What you will do -> Filter the entries, keeping every line with the string "computer".

(Saved entries)
◆ ◆ ◆ ◆ ◆ ◆ ◆
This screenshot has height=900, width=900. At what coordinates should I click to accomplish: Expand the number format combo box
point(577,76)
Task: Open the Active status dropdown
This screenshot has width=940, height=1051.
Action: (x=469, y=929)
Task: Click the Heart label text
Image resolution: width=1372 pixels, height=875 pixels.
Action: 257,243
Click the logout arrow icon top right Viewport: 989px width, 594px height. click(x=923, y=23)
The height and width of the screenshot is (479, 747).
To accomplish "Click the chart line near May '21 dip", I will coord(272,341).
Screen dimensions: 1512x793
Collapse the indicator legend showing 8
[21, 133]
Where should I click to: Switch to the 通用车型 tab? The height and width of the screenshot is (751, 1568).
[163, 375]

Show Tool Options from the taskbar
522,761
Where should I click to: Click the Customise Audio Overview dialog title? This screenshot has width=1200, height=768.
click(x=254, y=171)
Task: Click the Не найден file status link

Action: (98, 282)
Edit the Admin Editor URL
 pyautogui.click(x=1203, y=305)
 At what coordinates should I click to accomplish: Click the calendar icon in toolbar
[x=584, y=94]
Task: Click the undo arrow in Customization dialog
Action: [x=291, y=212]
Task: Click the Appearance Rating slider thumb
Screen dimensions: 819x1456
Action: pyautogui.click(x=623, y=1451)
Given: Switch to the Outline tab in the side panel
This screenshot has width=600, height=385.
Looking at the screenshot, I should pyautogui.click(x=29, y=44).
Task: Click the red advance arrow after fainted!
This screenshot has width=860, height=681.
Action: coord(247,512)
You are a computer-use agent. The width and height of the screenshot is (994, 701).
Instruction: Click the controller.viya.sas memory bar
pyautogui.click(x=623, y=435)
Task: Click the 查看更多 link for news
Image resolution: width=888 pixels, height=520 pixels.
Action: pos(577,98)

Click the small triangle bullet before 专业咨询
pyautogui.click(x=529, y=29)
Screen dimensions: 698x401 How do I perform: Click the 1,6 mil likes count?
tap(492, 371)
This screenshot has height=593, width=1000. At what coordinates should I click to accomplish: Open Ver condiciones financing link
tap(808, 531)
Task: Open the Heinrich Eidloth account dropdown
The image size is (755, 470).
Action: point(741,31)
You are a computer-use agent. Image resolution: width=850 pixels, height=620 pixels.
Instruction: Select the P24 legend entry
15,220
◆ ◆ ◆ ◆ ◆ ◆ ◆
Written solution ->
You are a computer-use agent. The width and height of the screenshot is (994, 701).
You are a computer-use agent. Image resolution: width=850 pixels, height=620 pixels.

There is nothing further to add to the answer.